I'm cruising up Amsterdam, the sun is brilliant, and I'm hearing "All I Wanna Do" on the radio for the first time. I turn it up. It's one of those rare afternoons when driving in Manhattan is a pleasure.
At the light, I have to turn Sheryl Crow down to hear what the guy in the next car is saying. "Hey," he says, "do you want me to fix that dent?" He indicates the passenger door on our Suburau, crumpled by a teenage driver in Missouri. "I got tools. 40 bucks."
"No thanks," I say. "If the car looks too good, someone will steal it."
"Oh, don't worry. I won't do that good a job."
I still tell that as one of my New York stories; it's got a good blend of wise-ass and hustle. But there's another story that happened a few years later. Different car, different ending.

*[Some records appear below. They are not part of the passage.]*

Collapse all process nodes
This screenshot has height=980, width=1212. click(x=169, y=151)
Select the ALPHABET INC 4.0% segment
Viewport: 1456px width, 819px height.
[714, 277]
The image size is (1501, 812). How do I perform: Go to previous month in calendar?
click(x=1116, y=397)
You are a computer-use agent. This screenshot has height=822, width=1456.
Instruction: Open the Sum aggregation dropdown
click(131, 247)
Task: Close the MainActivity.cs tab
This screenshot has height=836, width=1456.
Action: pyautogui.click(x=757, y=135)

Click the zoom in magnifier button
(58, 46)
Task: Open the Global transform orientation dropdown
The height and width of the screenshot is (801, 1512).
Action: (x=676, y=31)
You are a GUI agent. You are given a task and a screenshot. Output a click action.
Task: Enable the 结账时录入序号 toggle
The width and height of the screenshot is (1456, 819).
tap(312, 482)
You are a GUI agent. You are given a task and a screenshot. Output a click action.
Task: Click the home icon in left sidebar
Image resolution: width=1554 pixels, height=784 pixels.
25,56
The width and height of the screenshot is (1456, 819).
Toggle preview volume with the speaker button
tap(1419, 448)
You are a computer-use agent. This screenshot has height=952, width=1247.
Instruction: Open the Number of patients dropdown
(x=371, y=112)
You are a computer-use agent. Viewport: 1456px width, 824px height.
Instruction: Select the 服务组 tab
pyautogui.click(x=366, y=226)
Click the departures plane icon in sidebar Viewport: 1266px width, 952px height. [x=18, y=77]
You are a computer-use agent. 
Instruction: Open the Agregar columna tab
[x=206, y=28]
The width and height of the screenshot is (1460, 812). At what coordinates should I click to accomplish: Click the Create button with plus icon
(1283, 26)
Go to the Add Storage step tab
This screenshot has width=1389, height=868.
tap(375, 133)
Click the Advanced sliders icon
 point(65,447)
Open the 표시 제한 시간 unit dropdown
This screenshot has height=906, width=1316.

My wife and I were looking at antiques and stopped first at a place on Fifth Avenue in Brooklyn. After we parked, a guy pulled up and offered to fix the dent on the wheel rim of the Camry. I just kept walking, but my wife hadn't quite heard him and started back toward him. She thought he was pointing out something wrong with our car -- the lights on, or a door left ajar. Sometimes she trusts people too much.
What was it that made me grab her elbow and steer her inside the shop? Maybe it was just the New York thing, the wall you've got to put up to keep out the constant assault of the city. Someone makes you an offer you don't want, asks for money you don't have, you just ignore him. Like it didn't happen, like he's not there at all. Sometimes I trust people too little.
He blew up. I don't remember the names he called me or the threats he made, still sitting in his car. I don't remember what I said back. But I remember being nervous -- and unwilling to back down. I was out on the sidewalk, and glad that the two guys who worked at the shop were both near and large.
It was clear that as long as I stood there, he would keep raving. My impulse then was to turn my back on him, go back in the shop, and ignore him. And then he told me to do just that. "Go on, turn around and go inside." He kept repeating it, commanding it. So of course that kept me out there on the sidewalk arguing with this lunatic car repair guy. Until I'd had enough, and really did turn and walk away.
Afterward, I felt an inchoate rage. I envisioned turning him into the cops for running an illegal business; or coming back to find our car vandalized; or various violent scenarios, fear and its flipside.
It was months before we got the car fixed. I sometimes think of these two dents as inverse New York stories. The sitcom and the cop drama, Yiddish and thuggish, the punch line and the fear of being punched.